Air, Tetris, Flamin’ Hot Cheetos: where next for films about products?

The Social Network
Share this Article:
Films about products are becoming ever more popular, but is this leading us down a problematic path? A few thoughts.

Here in May of 2023, it’s still early to call but it looks like Marvel Studio’s Guardians of the Galaxy Vol. 3 might end the studio’s rocky run of late. I’m talking financials of course, as critically the film is a clear winner but we’re still waiting to see if it can gross the kind of cash that Disney needs to be able to please shareholders and silence its critics.

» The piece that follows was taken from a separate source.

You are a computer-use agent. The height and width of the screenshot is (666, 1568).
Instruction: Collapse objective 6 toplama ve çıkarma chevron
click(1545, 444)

OUR BEST EVER SUBSCRIPTION OFFER!

Try three issues of Film Stories magazine – for just £1: right here!

If this does prove to be the case and Guardians does make an undeniably large pile of loot, will this mark a long-term reversal of fortunes for superhero films, or are we experiencing the eye of the storm, a moment of calm before the cyclone of declining box-office and wild doom-mongering ramps up once more? Time will tell but if all of the recent sound and fury regarding the fate of the MCU reminds us of anything, it’s that sooner or later, all things end.

But what on earth would come next? What possible product could fill the superhero-shaped void in our lives? Where else would corporate-owned studios unearth (let’s go corpo for a moment) ‘content’ with ‘pre-built awareness’ that will mitigate financial risk and subtly encourage us to think less and consume more, as the same stories are fed to us again and again, just in slightly different packages?

Well, the answer isn’t just waiting in the wings, it has already made its bow. Meet the product movie, an entity that is perfectly capitalist in its conception, being both a product and a product about a product. 2023 alone has already offered us Air and Tetris with Barbie and Flamin’ Hot, the Cheetos origin story, set to follow quickly on their heels.

This isn’t a piece decrying any of these movies, by the way. Air was a well-made film featuring movie stars dealing with an issue that wasn’t a planetary invasion or an epic historical conflict. It’s the kind of film that we don’t see enough of in cinemas these days and I’m thankful I got to see it in one. For the presumed many that will discover it now the film has made its debut on Amazon, I’m sure they’ll feel that way too.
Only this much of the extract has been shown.